Pse, ruptures conventionnelles collectives, activité partielle de longue durée ou accords de performance collective : la crise sanitaire ne va pas donner un coup d’arrêt à la négociation sociale. Mais pour quels résultats ? Une analyse de Pascal Lokiec, professeur de droit social à l’université Paris-I Panthéon-Sorbonne, auteur avec Dominique Méda et Éric Heyer d’“Une autre voie est possible” (Flammarion, 2018).
En soi, il est trop tôt pour tirer toutes les conclusions de ce qu’il s’est passé pendant le confinement. On a toutefois déjà la confirmation de l’importance cruciale des enjeux liés à la protection de la santé physique et mentale des salariés. Une inquiétude majeure vient ici du fait que le Chsct, chargé spécifiquement de ces questions, a été supprimé par les ordonnances Macron. On peut aussi constater qu’en recourant massivement au chômage partiel, le gouvernement a suivi une politique de protection de l’emploi en rupture avec les logiques de ces dernières années. Sa stratégie n’a pas été très éloignée de celle choisie par les gouvernements italien et espagnol qui ont alors interdit les licenciements.
À une nuance près, toutefois : pour affronter le risque d’un chômage de masse, l’Italie a renoué avec la pratique des négociations tripartites pour élaborer des mesures sociales, tandis que la France, elle, a agi par ordonnances. Surtout, le gouvernement mise sur des négociations d’entreprise, poursuivant la tendance en cours depuis une vingtaine d’années. Désormais, tout se négocie : le temps de travail comme les primes ou la gestion des restructurations. Pour affronter la crise, cette approche-là va être privilégiée.
Sans contre-pouvoirs
Si le principe de faveur était resté la norme, la logique serait acceptable. Seulement voilà, tout dépend aujourd’hui du rapport de force dans l’entreprise, dans un contexte de menace sur l’emploi qui le rend particulièrement déséquilibré. Les accords de performance collective, qui pourraient se multiplier dans les prochaines semaines, poussent cette logique à son paroxysme. Les Cse n’ont aucun moyen d’agir sur leur pertinence et leur validité. Tout repose sur les organisations syndicales, alors même que ces accords peuvent imposer aux salariés une baisse de salaire, une obligation de mobilité ou un aménagement des horaires, tout refus de leur part les exposant à un licenciement pour cause réelle et sérieuse. Seule condition posée à cela : que l’accord soit majoritaire et respecte le salaire minimum…
Si l’on considère que la primauté désormais accordée aux accords d’entreprise est une donnée inéluctable, il va impérativement falloir changer les règles de gouvernance de l’entreprise.
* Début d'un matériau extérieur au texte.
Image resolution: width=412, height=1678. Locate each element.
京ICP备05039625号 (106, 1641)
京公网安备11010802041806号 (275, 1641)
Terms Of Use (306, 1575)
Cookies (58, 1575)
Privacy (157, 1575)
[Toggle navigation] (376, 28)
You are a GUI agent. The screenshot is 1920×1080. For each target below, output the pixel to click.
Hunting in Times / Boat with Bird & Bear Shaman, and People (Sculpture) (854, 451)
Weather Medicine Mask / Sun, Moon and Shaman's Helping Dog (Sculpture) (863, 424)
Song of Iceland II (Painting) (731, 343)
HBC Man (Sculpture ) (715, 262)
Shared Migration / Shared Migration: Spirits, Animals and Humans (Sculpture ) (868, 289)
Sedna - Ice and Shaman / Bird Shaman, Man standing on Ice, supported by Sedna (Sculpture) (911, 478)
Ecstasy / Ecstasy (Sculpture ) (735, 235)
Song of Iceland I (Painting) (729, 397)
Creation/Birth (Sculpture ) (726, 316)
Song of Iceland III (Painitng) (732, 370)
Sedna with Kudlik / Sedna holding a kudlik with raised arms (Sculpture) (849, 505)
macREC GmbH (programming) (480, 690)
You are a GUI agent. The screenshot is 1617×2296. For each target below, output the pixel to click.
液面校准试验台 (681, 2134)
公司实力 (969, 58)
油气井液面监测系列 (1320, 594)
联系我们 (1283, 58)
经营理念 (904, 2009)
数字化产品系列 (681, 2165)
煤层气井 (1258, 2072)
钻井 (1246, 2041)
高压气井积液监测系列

En effet, promouvoir les accords d’entreprise n’est pas viable si le pouvoir n’est pas partagé dans l’entreprise. Le modèle de cogestion allemand incite à accorder au moins 30 % des sièges dans les conseils d’administration aux représentants des salariés. On en est loin. Le seul principe majoritaire ne suffit pas à garantir la prise en compte des intérêts des salariés.
En France, le Code du travail s’est construit contre cette idée, en vigueur au début du XIXe siècle, selon laquelle ce qui était contractuel était forcément juste. Reconnaissant l’existence d’un lien de subordination, ses promoteurs ont soutenu la nécessité d’une protection des salariés par une loi commune à tous. La réalité est toujours celle-là. On ne peut tout abandonner aux militants syndicaux de terrain, jusqu’aux modalités de négociation. Car ce qui est négocié, même collectivement, n’est pas juste par nature, surtout lorsque les conditions fixées peuvent être en deçà des droits et garanties collectives reconnus par le Code du travail.
Et ce qui est vrai pour les salariés l’est tout autant pour les travailleurs économiquement dépendants, à commencer par les travailleurs des plateformes, dont la crise a démontré l’extrême vulnérabilité. En cette rentrée, leur situation doit faire l’objet d’une attention toute particulière. Les chartes ne peuvent suffire à fixer leurs conditions de travail. Il faut élaborer à leur attention un véritable statut, lequel pourrait être aménagé par accord collectif. Faut-il négocier des garanties collectives plateforme par plateforme, branche par branche ou au niveau national ? Doit-on aligner ou non ce statut, et le cas échéant, jusqu’où, sur celui des salariés ? Ici aussi, les conditions de la représentation des intérêts collectifs doivent être posées, et le syndicalisme doit s’y atteler.